Fish Tank is a compelling realist film from 2009, written and directed by Andrea Arnold, about the graceless, foul-mouthed, violent teenager Mia Williams. The character is not so much expertly played as perfectly inhabited by Katie Jarvis, who had no formal acting training and was cast after Andrea Arnold saw her having a row with her boyfriend.
Mia lives with her trampy mother Joanne (Kierston Wareing) and her younger sister in a dismal Essex tower block and dreams of freedom. But what freedom can there ever be for a girl like her? The only taste of it she can get involves breaking into an empty flat to dance and get drunk on cheap cider, though the domestic arrangements in her own flat are also a little, let us say, unstructured: it’s all girls together, and Joanne thinks nothing of Mia walking round the place in her panties,
in part because it’s a case of, like mother, like daughter.
And that also proves to be true in other ways when Joanne gets herself a new, good-looking Irish boyfriend, Conor (Michael Fassbender).
From the first, there’s an element of sexual tension between Mia and Conor: she checks him out as he walks up the stairs, and pretends to fall asleep inconveniently on her mother’s bed just as he and Joanne are preparing for a night of passion, so that Conor has to carry her back to her own room and put her to bed, which includes taking off her jeans.

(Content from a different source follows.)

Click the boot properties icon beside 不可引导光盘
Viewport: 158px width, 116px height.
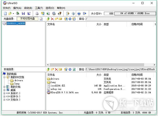41,19
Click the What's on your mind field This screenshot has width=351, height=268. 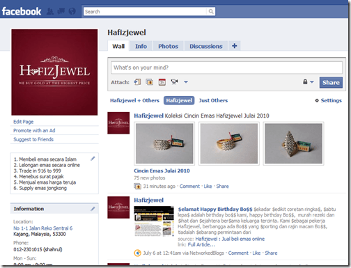point(226,68)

Mia runs off after overhearing a social worker telling her mother that she is to be sent to an institution for delinquents. Seeing an advert in a cafe, she decides to apply for a job as a dancer, another escape route that ultimately doesn’t work out. Conor lends her a camera to film an audition tape – and when she’s ungrateful about it, he spanks her.
‘You, young lady, are overdue a good hiding,’ he says, and puts her across his knee.
It’s a relatively brief spanking consisting of just three smacks, respectively ‘for being cheeky’, ‘for sneaking up on me’ and ‘for running away on the social worker’. It’s mainly shot to favor Mia’s reaction, which perhaps counteracts any impression of perfunctoriness:
But afterwards he tells her, ‘You got off lightly this time,’ implying the possibility of more and worse to come.
Reviewers variously described it as ‘joking’, ‘playful’, ‘flirtatious, inappropriately sexual’, a ‘mock-spanking’; it is an ‘alarming’ moment that is full of ‘sexual tension’, but he is also treating her ‘like a little girl again’. One writer remarked, with pointed frankness,
‘I wanted Michael Fassbender to put me over his knee and spank me.’
The phrase that best hits the nail on the head is ‘suddenly strange and jarring’. Modern viewers no longer know quite how to take this sort of thing, because it has more than one connotation: it is something that might be done by a father, but also a lover. And that’s very much to the point.
Immediately after the spanking, Joanne walks in, and Conor’s behavior is just a little furtive: if there were an innocent construction to put on the incident, you might expect him to say something to the effect that he has done what Mia has long needed a father to do to her, but instead he just remarks that he has been looking out his camera to lend her. The spanking is something that needs to be concealed, yet there is also the opportunity to repeat the exercise under Joanne’s very nose: when
she cynically says that Mia will only break the loaned camera, he replies, ‘she’ll get a good hiding if she does’, with a significant look at the prospective recipient.
This sets up any future spanking to mean unambiguously one thing to the mother and unambiguously the other to the daughter. To make it absolutely clear on the latter score, there’s a subsequent exchange, apropos of something else, in which she tells him, ‘I’m not a bloody kid, you know.’ ‘I know that,’ he replies. And that perhaps accounts for why there isn’t a second spanking: the relationship escalates rapidly to sex on the sofa after Joanne has drunkenly passed out, then degenerates once Mia discovers that he’s married with a kid of his own. But at least she does finally escape from the estate – even if it’s only to South Wales.